Answer: If the exchange has the employer’s contact information, it may establish a dialogue with an employer whose employee is applying for a subsidy, which at least notifies the employer that its employee may be getting a subsidy. Failure to provide the notice could also potentially be viewed as interfering with an employee’s ability to get a subsidy, which is generally prohibited under ACA.
Question: Regarding the model Notice of Exchanges that is required to be customized by employers, the notice itself does not include any required information in regards to payroll contribution for 2014 – there is a section on the second page that addresses this and it is marked as optional.
However, the data form on employer coverage (link to the Marketplace Application Checklist document is below) does provide a block where information must be provided on the payroll contributions for the plan.
The question is, what if the employer has not set their 2014 payroll contributions by October 1? If this has not been determined, how should an employer answer this item? Is there any employer penalty (or other ramifications) for not establishing the 2014 payroll contribution by October 1?
An employer that is presented with a copy of the Employer Coverage Tool by an employee who is applying for Exchange coverage should complete it to the best of their ability.
The form notes that with respect to the question you reference about premiums (#16), an employer would only complete that section if the plan year is about to end and the employer knows the premium and other information for the upcoming year.
Question: We know the Exchange Notices need to be delivered by 10/1/13 to all current employees, and starting 10/1/13 on an ongoing basis to all new employees, but what is the frequency that this notice needs to be distributed going forward? Must an employer distribute it each year at their company’s renewal, each year prior to a set date or only when there is a change to the notice?
Answer: It is not an annual requirement based on current guidance.
Question: Does the notice need to be distributed only to those employees who work more than 30 hours per week? Or can an employer deliver one notice to those who work more than 30 hours and another notice to those who work less?
Answer: The notice should go to all employees regardless of hours or other status.
Question: Page 2 of the Notice outlines the eligibility requirements for the plan – can the employer provide a different notice to Seasonal, Variable Hour and Regular Employees since there are different eligibility requirements for each class?
Answer: The notice should go to all employees regardless of hours or other status. The notice is designed to be able to be provided to all employees without tailoring it to specific classes; however, it should generally be permissible for an employer to do so.
Question: If an employer is meant to use only one notice for all employees, how does an employer determine whether to check the box for whether the coverage meets the affordability requirements, IF the coverage provided is expected to be affordable for some employees, but not all (which may be the case, especially if the notice must be provided to those working less than 30 hours who are still eligible for benefits, Minimum Value coverage may still be offered to Part Time 20 hour/week employees, but for those employees that coverage may not be affordable)

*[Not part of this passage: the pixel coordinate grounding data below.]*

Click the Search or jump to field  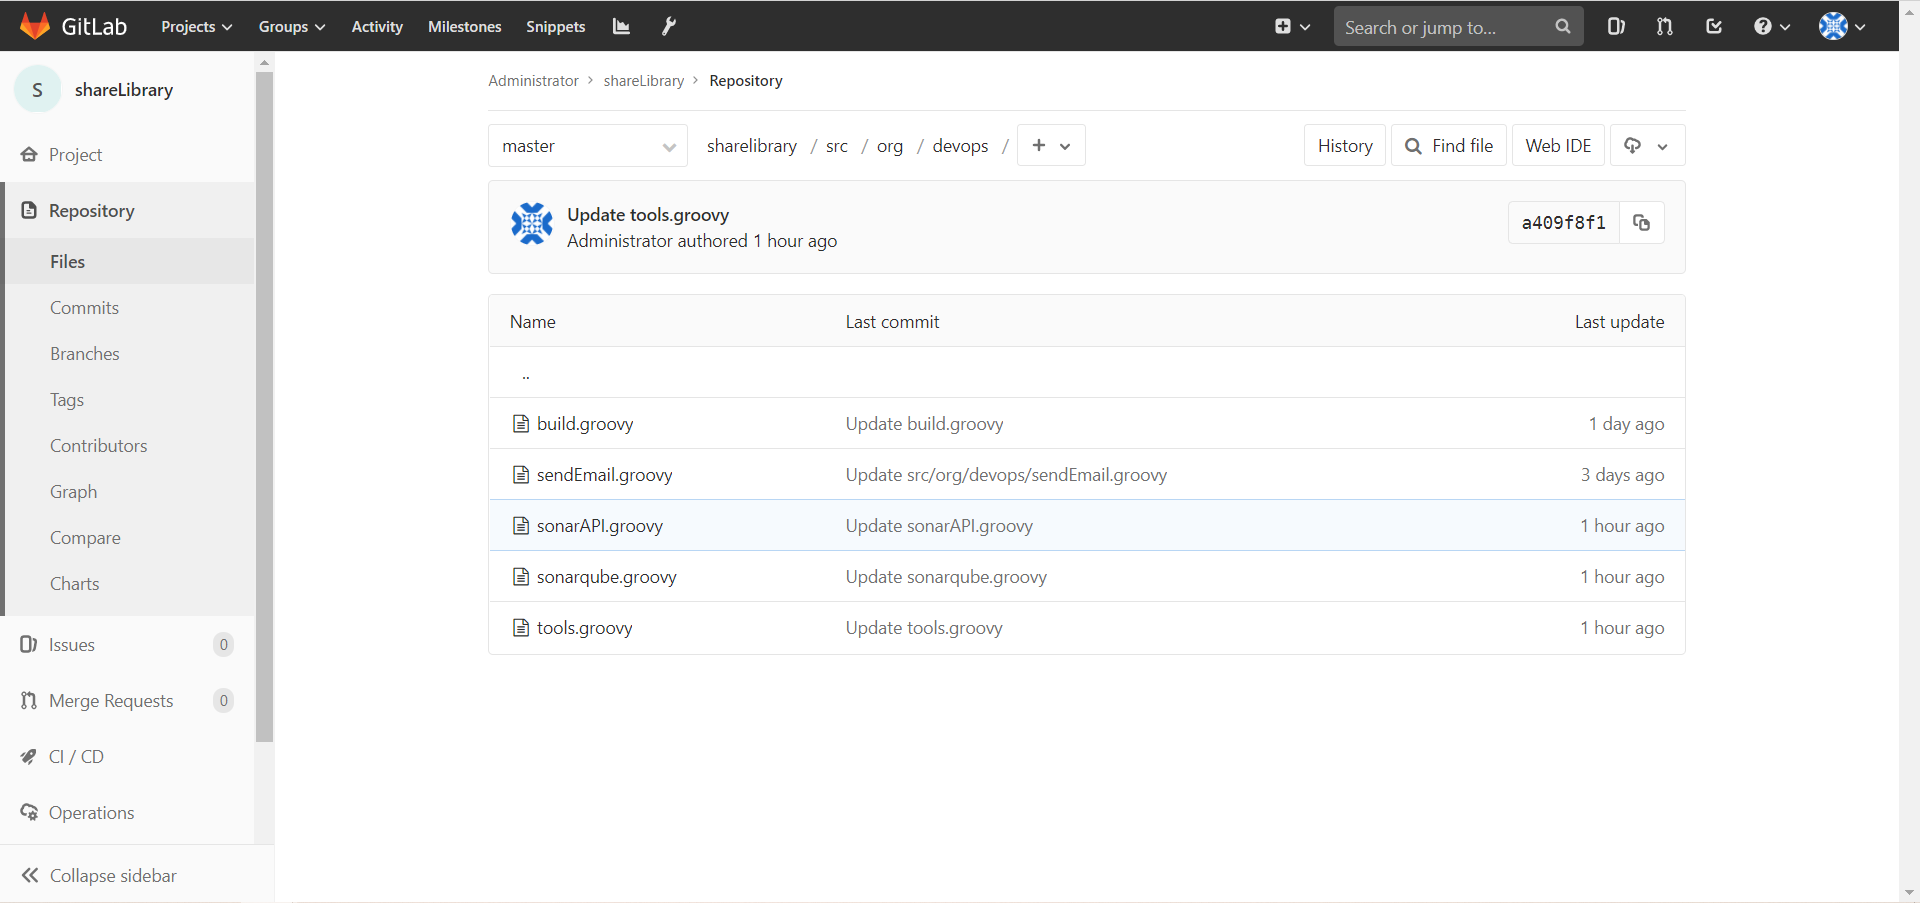[1440, 27]
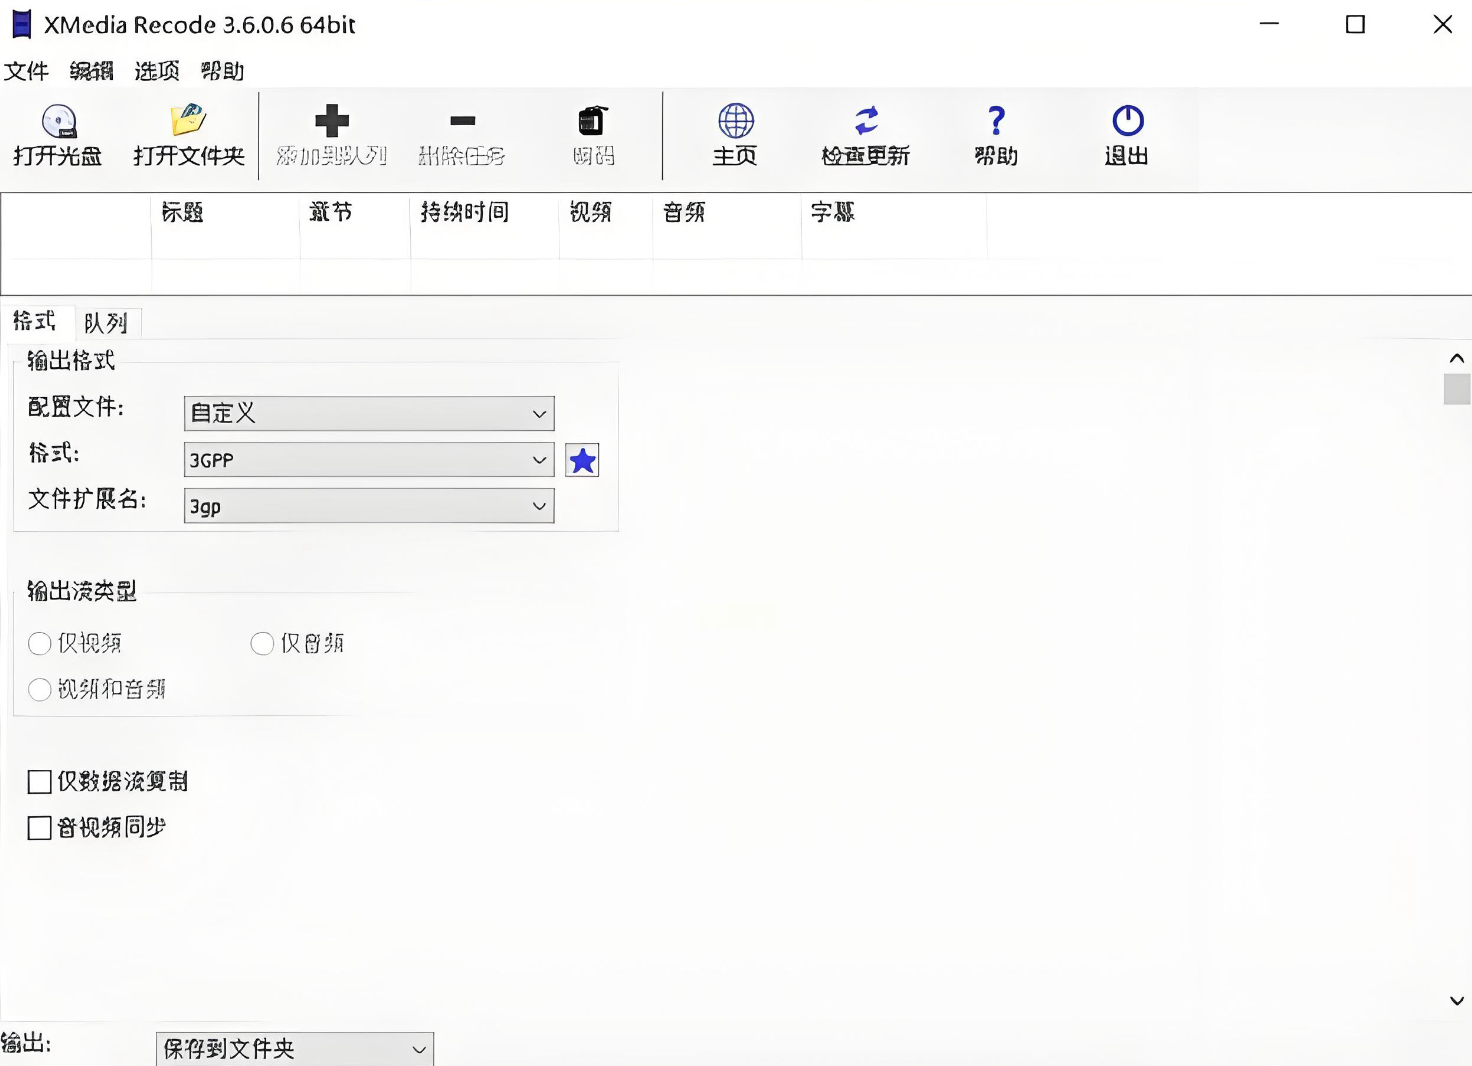Click the 退出 power button
This screenshot has height=1066, width=1472.
[x=1128, y=121]
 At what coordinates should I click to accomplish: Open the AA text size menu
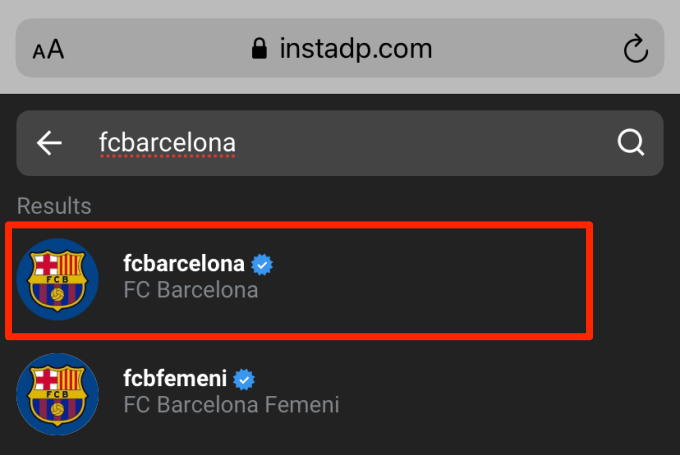pos(49,49)
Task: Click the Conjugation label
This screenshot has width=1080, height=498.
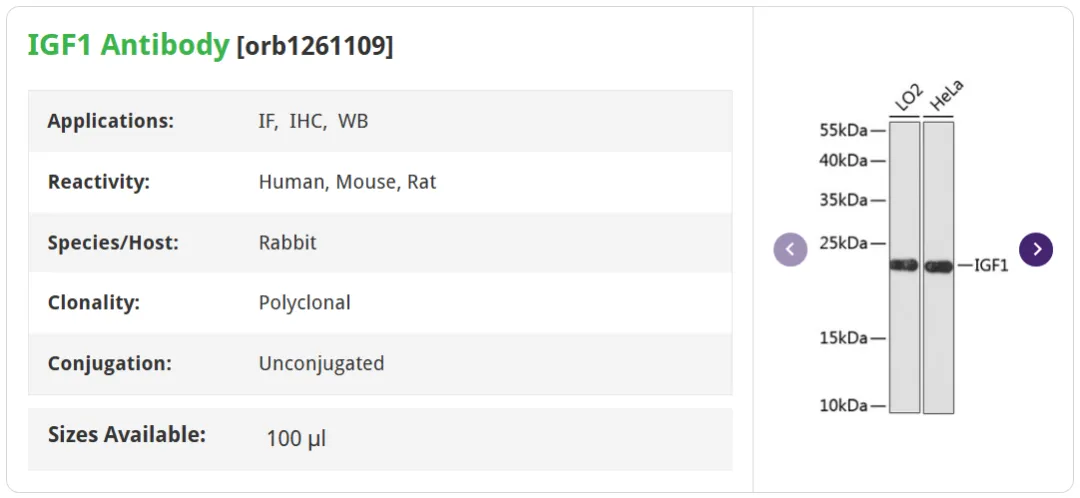Action: click(x=110, y=363)
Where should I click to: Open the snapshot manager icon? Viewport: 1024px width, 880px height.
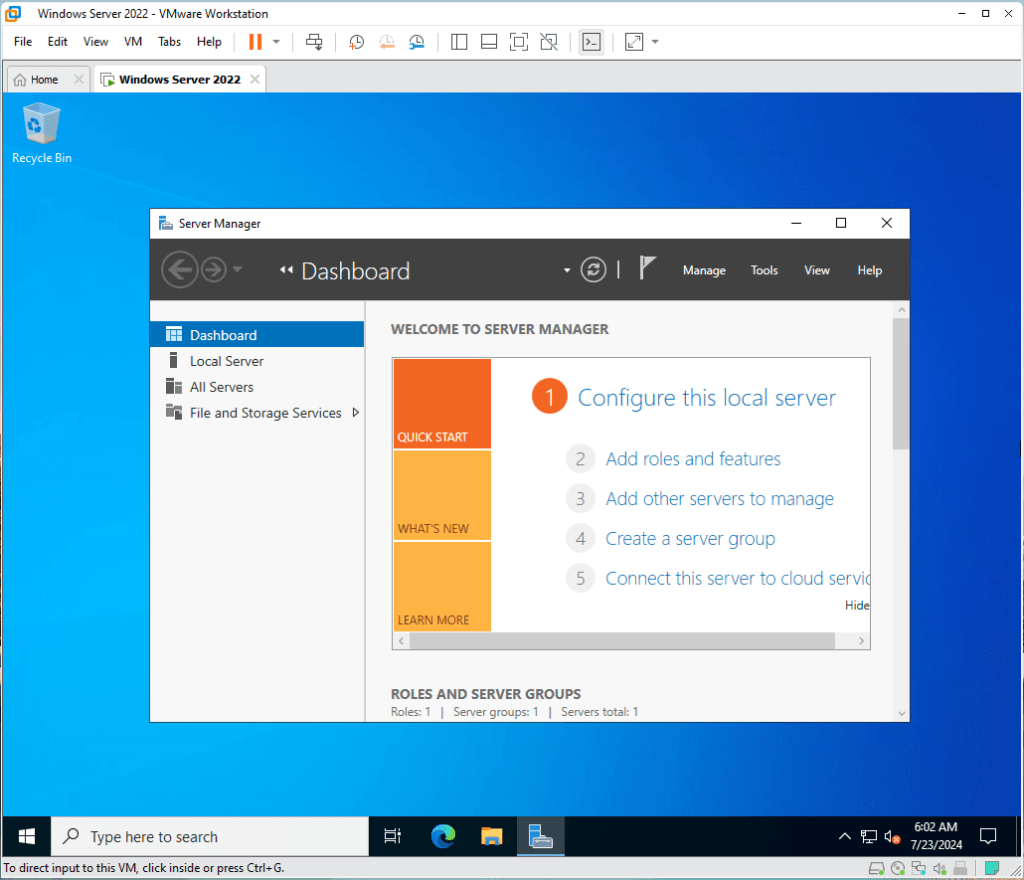(x=417, y=42)
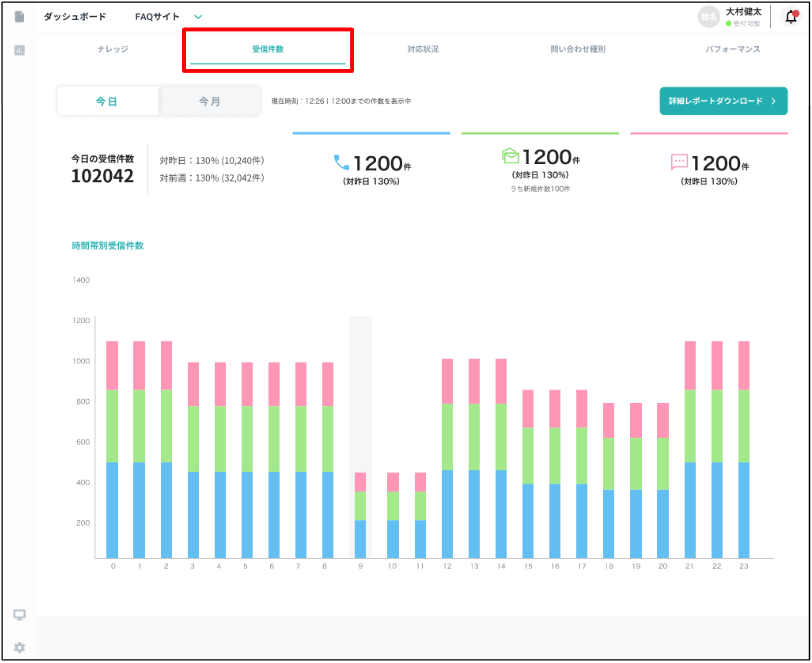
Task: Open settings via the gear icon
Action: 19,647
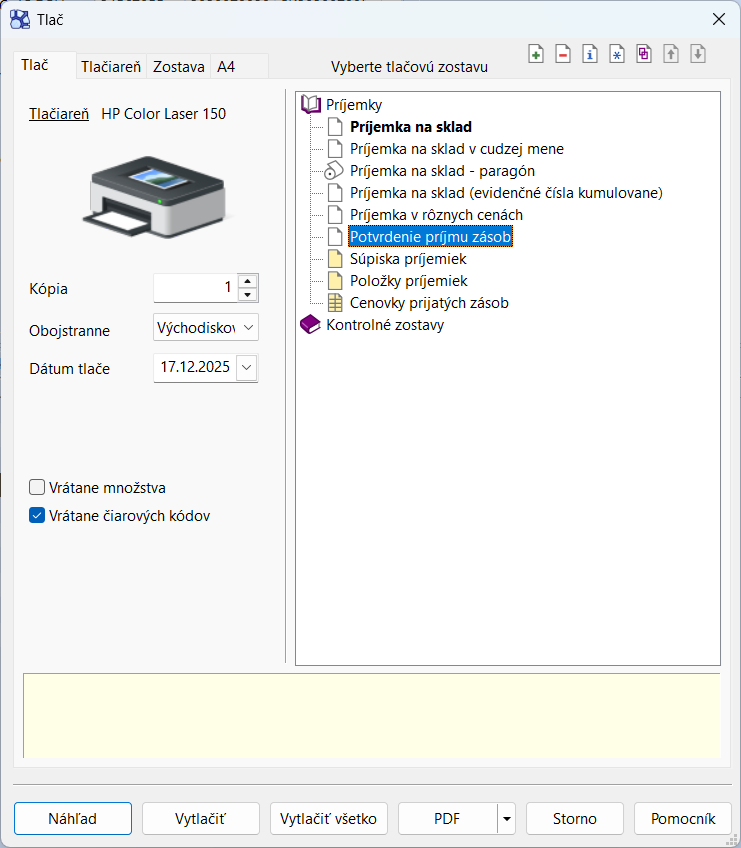
Task: Open the PDF button dropdown arrow
Action: click(507, 819)
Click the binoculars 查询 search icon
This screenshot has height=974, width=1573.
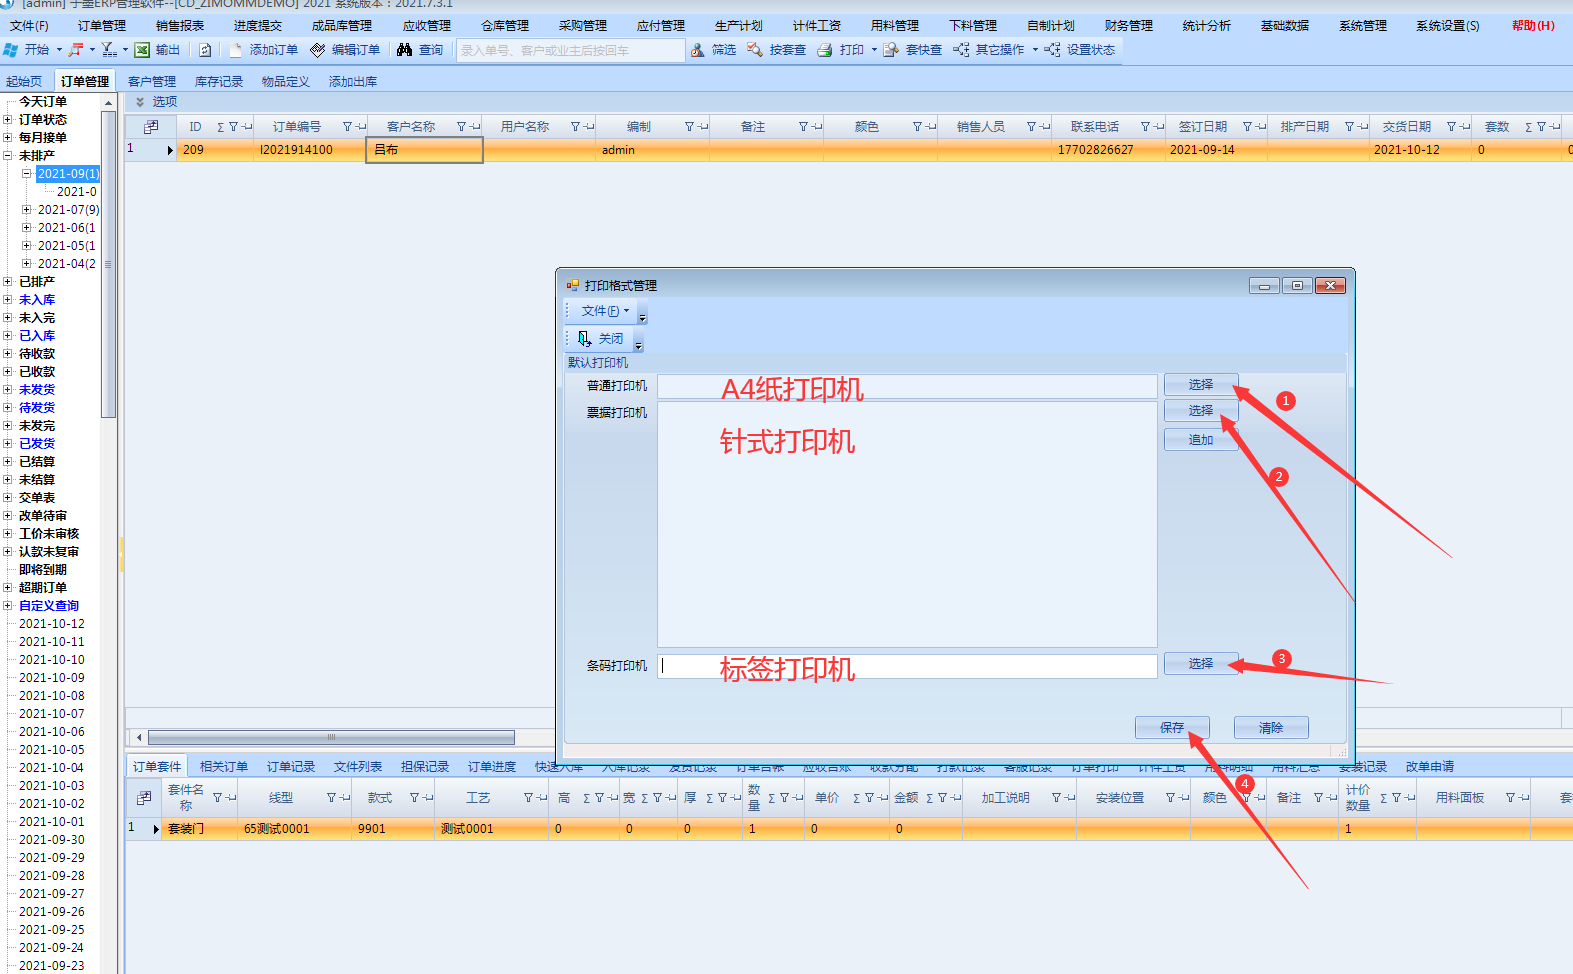pos(404,50)

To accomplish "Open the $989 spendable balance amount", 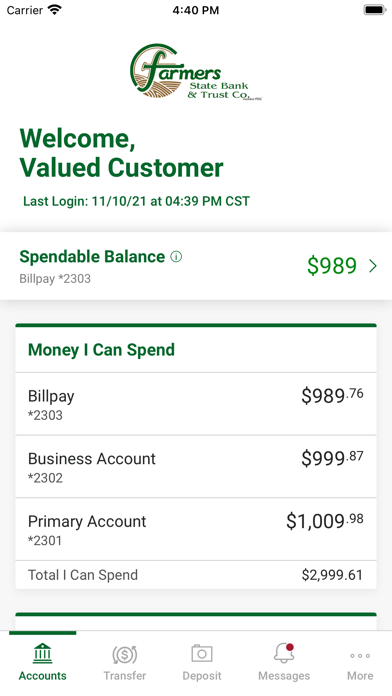I will (x=332, y=265).
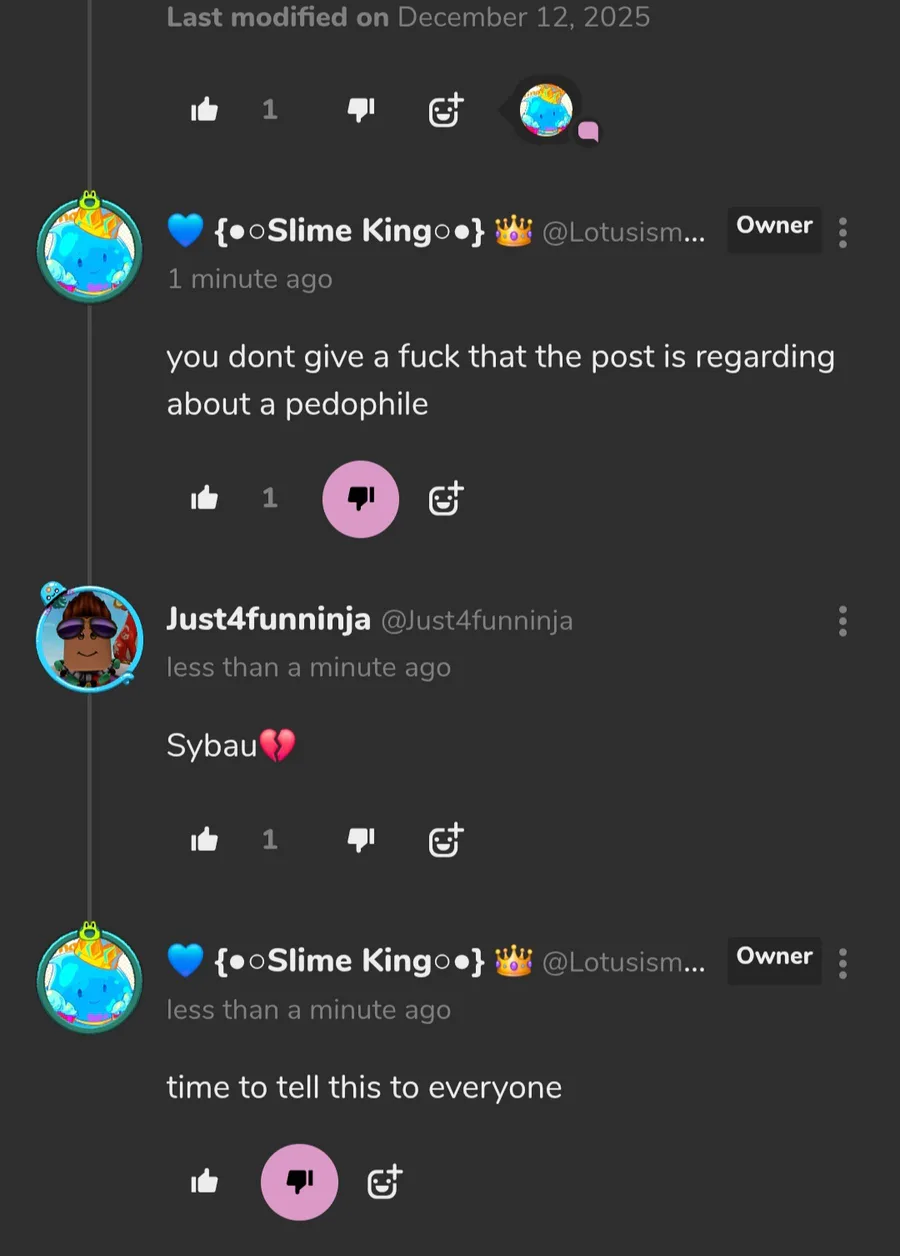Add emoji reaction to top comment
This screenshot has height=1256, width=900.
tap(445, 110)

Answer: An employer should consider the relevant facts and circumstances when deciding whether to check the box regarding affordability.
Question: If an employer’s plan is affordable and adequate, can they write a cover letter when sending out the exchange notice to notify their employees that they wouldn’t qualify for subsidies?
Answer: Yes, that would be fine. Note that the first page of the exchange notice also states that employees who are eligible for affordable, minimum value employer coverage will not be eligible for a subsidy.